**Selected text**
══════════

DOWNLOAD IN PRINTABLE PDF FORMAT, March 24, 2013 Best Practices Newsletter, “Where There is One There Should Be Twenty—Ellen White on Female Leadership”—A Brief Review
The North American Division (NAD) publishes a “Best Practices” newsletter for pastors who sign up for it. The e-mail newsletter also serves as a link to longer articles. The most recent item is titled, “Where there is one there should be twenty–Ellen White on Female Leadership” (http://www.nadministerial.org/article/374/for-nad-pastors/pastor-life/women-clergy/why-the-nad-needs-women-pastors/where-there-is-one-there-should-be-twenty-ellen-white-on-female-leadership, accessed on 2013-03-25).
The thrust of the article is that Ellen White wanted more women in leadership positions and saw there to be no restrictions to such leadership. Appearing along with the article in the e-mail newsletter is a video of an Andrews University Theology professor making assertions, mostly about a set of EGW quotes (http://vimeo.com/62170998). All of this, of course, in support of women serving in leadership roles—the most recent stand-in phrase for the ordination of women as pastors.

══════════

**Collected material**
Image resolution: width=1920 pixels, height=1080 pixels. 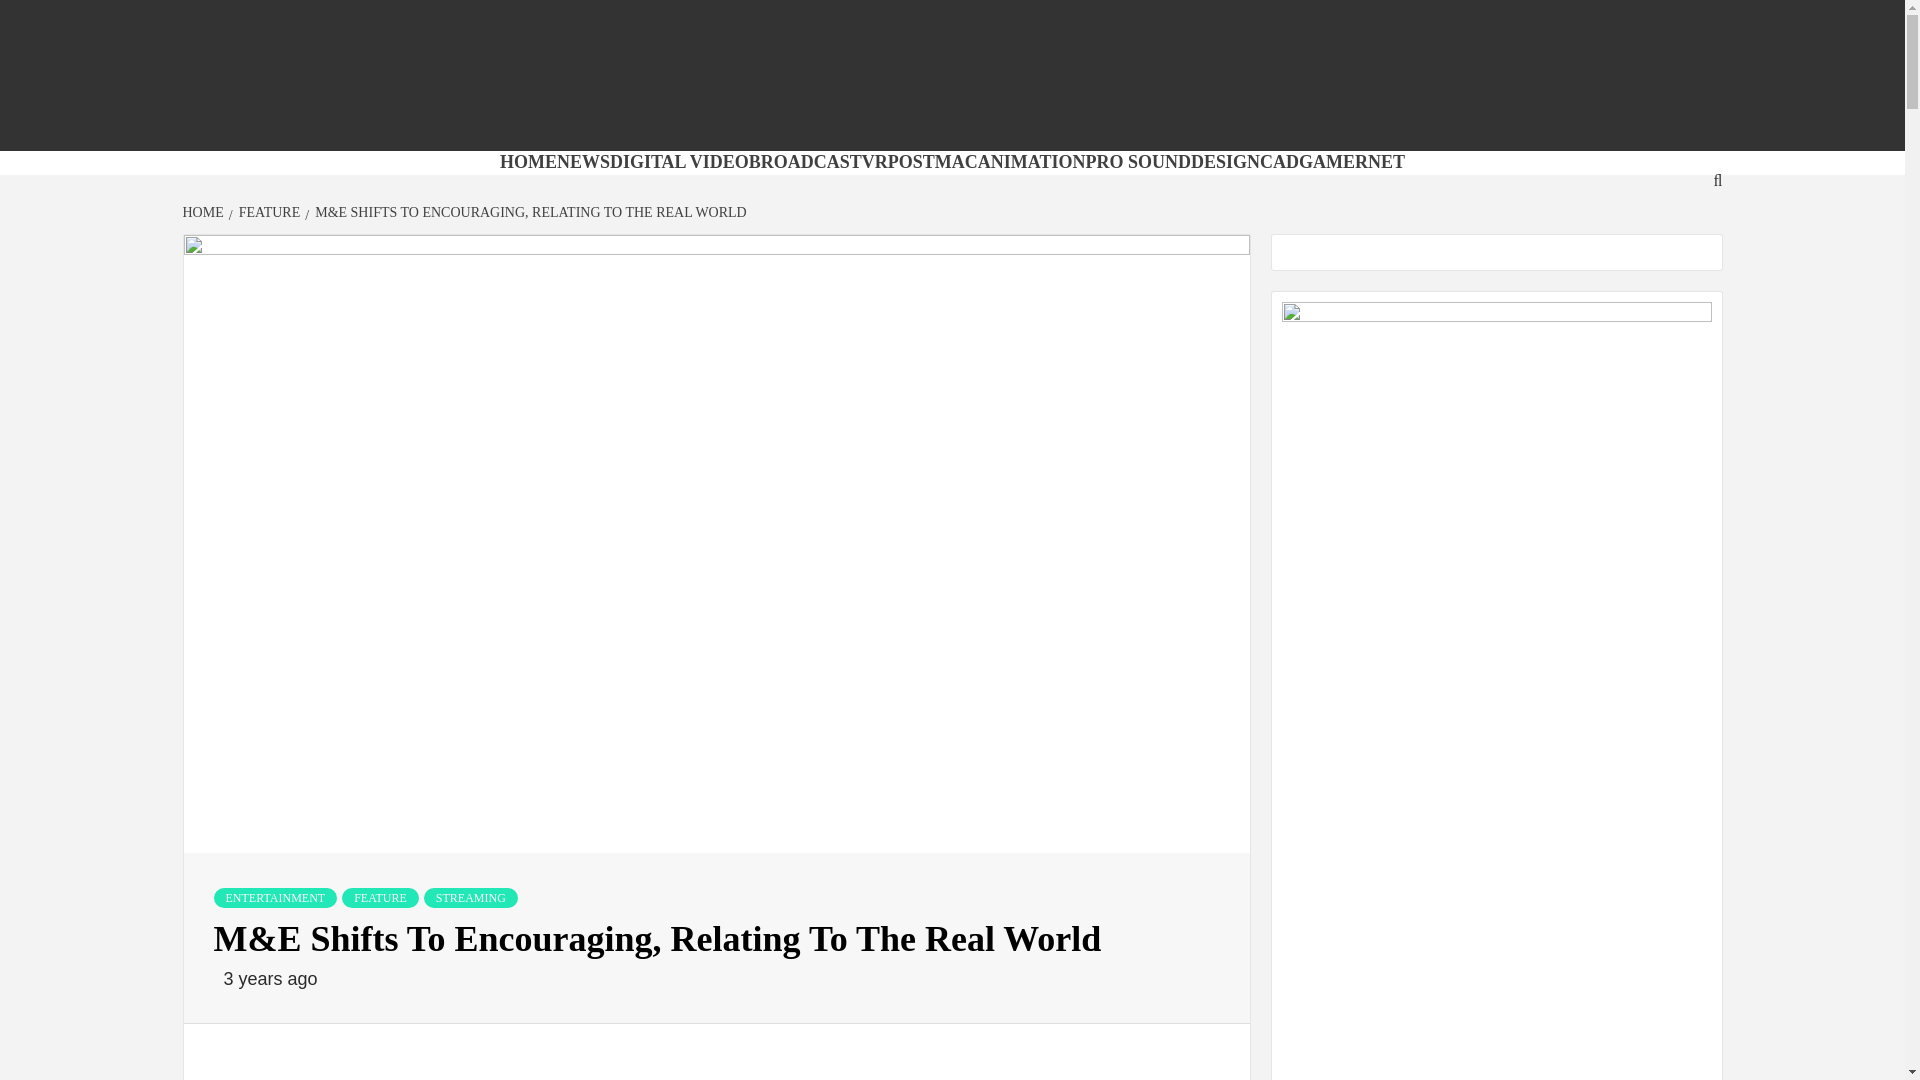 What do you see at coordinates (1352, 162) in the screenshot?
I see `GAMERNET` at bounding box center [1352, 162].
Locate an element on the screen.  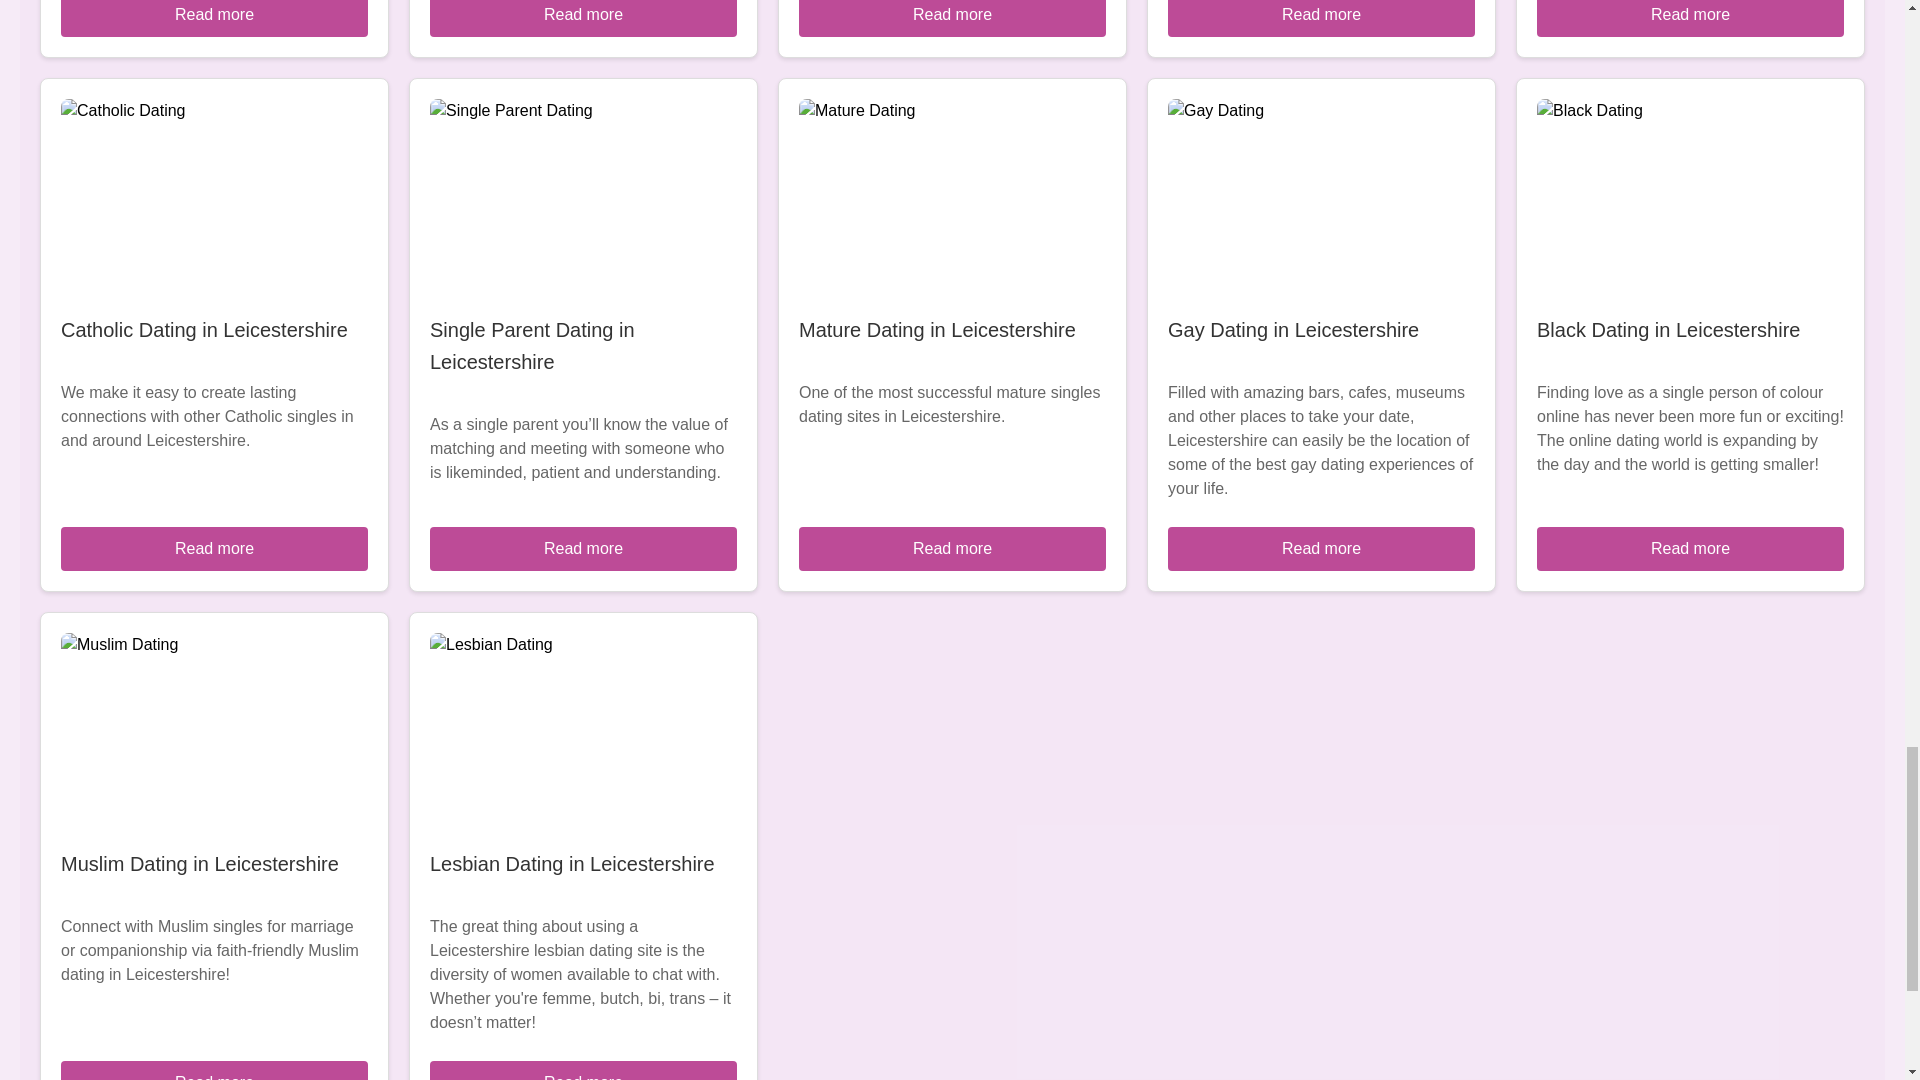
Read more is located at coordinates (584, 18).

══════════

**Challenge**
Continue the review of the North American Division newsletter article on Ellen White and female leadership, picking up after its last sentence rather than from the material.

**Output for this task**
Did Ellen White encourage women to serve in some kinds of leadership positions? Yes. But did she encourage women to enter into to headship-role positions? No. Not all leadership positions are headship positions. It may be useful to clarify somewhat of what we mean by headship. Here is a widely circulated definition:
Paul teaches that in the church, God’s household, women are not to exercise authority over men, just as in a human family they are not to exercise authority over their husbands. Paul understands the position of overseer [elder] as involving the exercise of fatherly care over God’s household. Hence, women are excluded from being overseers [elders] on the basis of general biblical principles concerning the family, not on the basis of some temporary circumstances (Vern Sheridan Poythress, “The Church as Family,” Recovering Biblical Manhood and Womanhood, eds., John Piper and Wayne Grudem, p. 239).
There are myriads of ways women can minister or even lead as Christians that do not require them to serve in headship positions. But let us keep focused. We are looking at the NAD newsletter. Is it true as claimed of White that, “she advocated for more women to become pastors, criticized male chauvinists within the church who sneered at female leaders, and insisted that women working in ministry receive pay equal to their male counterparts”?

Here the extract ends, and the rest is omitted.